Le emozioni per i bambini sono sempre al primo posto, ogni cosa merita di essere celebrata da un’emozione per loro: la gioia di abbracciare la mamma, la tristezza perché fuori piove e non si può andare a giocare, la rabbia che si cela dietro a un capriccio, la sorpresa e l’impazienza di fronte a un pacco da scartare, la paura del buio.
Crescendo, tutto si attenua nelle sfumature della quotidianità, del già visto e già vissuto. Basta però stare mezzora nella stessa stanza con un bambino per essere strappati alle nostre sicurezze e catapultati nuovamente nel loro piccolo vortice di sentimenti e stati d’animo.
È così che, sfogliando un libro con un bambino, qualunque dettaglio diventa importante. Ancora meglio, poi, se il libro è fatto apposta per fare questo gioco.
Ho scelto due cartonati (una novità e un piccolo tesoro, edito pochi anni fa) per farvi capire meglio cosa intendo.
Le domande che i libri pongono al bambino sono semplici e dirette: cosa vedi? Che cosa ti sembra quel che vedi? Cosa potrebbe essere? A cosa somiglia? Hai visto invece che cos’è?
E ancora: cosa c’è dietro? Cosa nasconde? Dove si è nascosto?
Tutto questo ha un duplice scopo: stimolare la curiosità ed esorcizzare le paure.
Abbiamo già detto che il mondo per ogni bambino è un posto nuovo. Perciò la paura, nel senso più generale del termine, è il sentimento che, assieme alla curiosità, più spesso lo accompagna nelle sue scoperte.
Nella paura non c’è niente di male, anzi, a patto di avere i giusti strumenti e aiutanti per ridimensionarla, riconsiderarla con nuovi occhi, rimpicciolirla fino a padroneggiarla, per poterla mettere in tasca.

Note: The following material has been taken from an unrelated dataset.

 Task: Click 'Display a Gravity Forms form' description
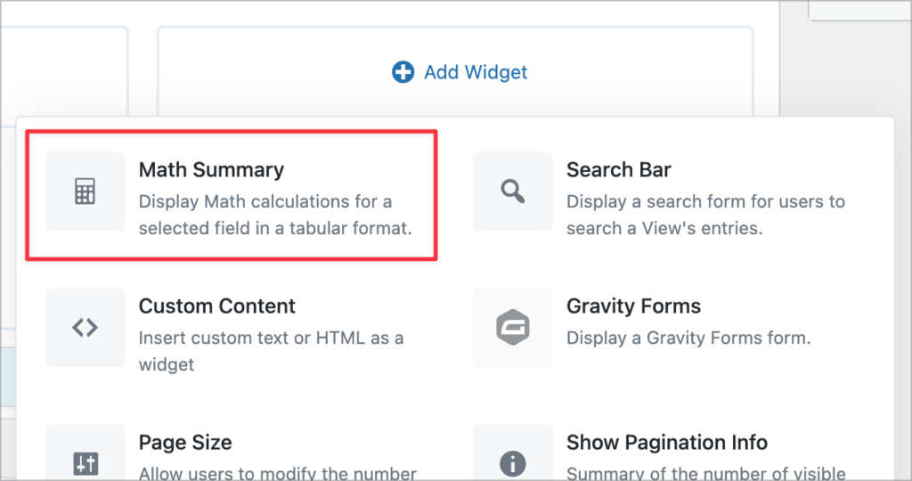point(688,338)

In ognuna delle risposte alle domande che quei libri ci pongono, si mescolano dunque la paura e la curiosità. Paura di ciò che non si conosce, curiosità di scoprire quel che ancora non si sa.
Durante la lettura emerge lo stupore: c’è sempre qualcosa che non ci sia aspettava, qualcosa che non si poteva prevedere, qualcosa che fa ridere o che affascina.
Il vantaggio di questi bei libri è che quelle emozioni possono essere vissute e rivissute. Così, padroneggiando sempre di più le pagine e i disegni, volutamente semplici e dai colori sgargianti, girandole, andando avanti e poi tornando indietro per vedere di nuovo, per scoprire un’altra volta cosa si cela in un uovo o nel cappello di un mago, la paura se ne va per lasciare il posto alla familiarità e alla comprensione di ciò che prima spaventava perché nuovo.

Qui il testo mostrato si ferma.